A while ago I received a copy of Forms of Japan, a collection of photographs from Japan by British photographer Michael Kenna. Kenna is one of my favourite photographers, not least because of his meditative approach to photography, and this is very apparent when looking through the pages of this book. I’m not going to go into too much detail about the contents of the book, but I do want to talk about its presentation.
Upon opening the cover, itself holding a misty forest scene which does a perfect job of setting the mood for the rest of this book, you am greeted by the first chapter, aptly named First. In this chapter, Yvonne Meyer-Lohr, who collaborated with Kenna to produce Forms of Japan, talks about the influence of Japanese Zen on Kenna and his photography. From here on, the book is split into five main other chapters, each dealing with a specific subject studied in Kenna’s photographs.

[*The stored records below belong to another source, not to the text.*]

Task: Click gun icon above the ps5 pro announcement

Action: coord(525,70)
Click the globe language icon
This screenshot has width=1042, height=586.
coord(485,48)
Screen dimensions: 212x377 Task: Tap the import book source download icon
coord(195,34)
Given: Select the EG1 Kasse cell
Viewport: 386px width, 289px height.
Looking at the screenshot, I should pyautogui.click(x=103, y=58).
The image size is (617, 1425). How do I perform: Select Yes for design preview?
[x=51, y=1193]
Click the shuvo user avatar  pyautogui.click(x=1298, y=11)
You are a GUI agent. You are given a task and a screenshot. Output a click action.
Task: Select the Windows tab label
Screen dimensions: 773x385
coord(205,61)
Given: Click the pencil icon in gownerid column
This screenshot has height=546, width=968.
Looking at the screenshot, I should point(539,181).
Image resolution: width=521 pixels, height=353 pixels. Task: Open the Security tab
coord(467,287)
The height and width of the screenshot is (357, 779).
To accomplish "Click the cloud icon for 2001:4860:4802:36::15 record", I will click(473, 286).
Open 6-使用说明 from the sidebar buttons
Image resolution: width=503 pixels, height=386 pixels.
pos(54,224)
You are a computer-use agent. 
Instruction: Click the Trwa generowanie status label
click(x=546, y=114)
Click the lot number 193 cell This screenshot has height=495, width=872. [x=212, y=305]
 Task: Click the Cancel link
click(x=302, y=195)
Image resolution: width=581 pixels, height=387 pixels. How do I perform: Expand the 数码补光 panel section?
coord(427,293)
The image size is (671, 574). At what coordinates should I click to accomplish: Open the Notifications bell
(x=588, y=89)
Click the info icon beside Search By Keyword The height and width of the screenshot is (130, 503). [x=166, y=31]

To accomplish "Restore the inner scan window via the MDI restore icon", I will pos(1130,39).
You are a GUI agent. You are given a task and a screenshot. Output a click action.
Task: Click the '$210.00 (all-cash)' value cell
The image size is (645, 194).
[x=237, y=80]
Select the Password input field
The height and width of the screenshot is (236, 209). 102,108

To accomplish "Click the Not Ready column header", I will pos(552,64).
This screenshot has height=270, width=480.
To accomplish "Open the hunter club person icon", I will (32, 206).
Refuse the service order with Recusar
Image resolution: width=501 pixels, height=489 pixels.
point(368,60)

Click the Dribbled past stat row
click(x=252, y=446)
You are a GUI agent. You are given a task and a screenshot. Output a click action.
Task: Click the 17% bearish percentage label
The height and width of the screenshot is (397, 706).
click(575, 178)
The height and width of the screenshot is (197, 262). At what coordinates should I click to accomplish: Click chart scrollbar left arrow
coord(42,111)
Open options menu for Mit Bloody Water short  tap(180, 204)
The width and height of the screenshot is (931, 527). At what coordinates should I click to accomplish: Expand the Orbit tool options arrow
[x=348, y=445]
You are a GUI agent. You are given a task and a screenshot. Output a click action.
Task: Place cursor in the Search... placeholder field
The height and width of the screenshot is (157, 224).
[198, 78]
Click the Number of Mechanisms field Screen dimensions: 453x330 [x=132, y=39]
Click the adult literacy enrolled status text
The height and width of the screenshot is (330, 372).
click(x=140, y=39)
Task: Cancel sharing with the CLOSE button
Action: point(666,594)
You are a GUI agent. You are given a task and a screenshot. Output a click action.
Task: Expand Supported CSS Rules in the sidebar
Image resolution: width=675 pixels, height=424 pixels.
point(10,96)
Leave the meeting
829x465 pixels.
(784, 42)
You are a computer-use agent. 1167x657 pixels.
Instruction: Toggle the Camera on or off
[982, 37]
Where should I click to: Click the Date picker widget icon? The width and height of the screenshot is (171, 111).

- Sea – Forms of Isolation
- Land – Forms of Strength
- Trees – Forms of Transformation
- Sprit – Forms of Entireness
- Sky – Forms of Elusiveness
These chapters lead you through the book, tackling each of Kenna’s forms in its entirety before moving on to the next. Each chapter begins with a beautiful header, and a preface written by Meyer-Lohr, before showing a series of beautiful photographs which capture, as Kenna always does, a beauty that transcends that of the landscape itself.
The images are uninterrupted, save for haiku which perfectly reflect the images they accompany. These haiku, coupled with the calming, meditative nature of Kenna’s images themselves, give the entire book a contemplative atmosphere, and make browsing the pages an absolute joy. This book makes it obvious that the haiku is the perfect written form to compliment Kenna’s photography.
The sizing of images varies throughout the book, but fits every image individually. Some images take up full pages, sometimes more, and create an impact as soon as a page is turned, rushing up to strike you in the face, leaving you staring at the photograph slightly dazed. Others take up a quarter of a page, leaving plenty of negative space on the paper, and forcing you to interrogate the page to really understand the images. Often a row of images are presented on a spread, fitting a particular form, like these piers, the horizon in each image at the same height to give a sense of continuity.
I could talk for hours about this book, but it would be far better for you to read it yourself, because no matter how many words I type, I could not do it justice. The design and layout of this book – from the organisation of the chapters, down to the fonts chosen for section headers – go hand in hand with Kenna’s photographic study of Japan – a country rich in history, culture, and beauty.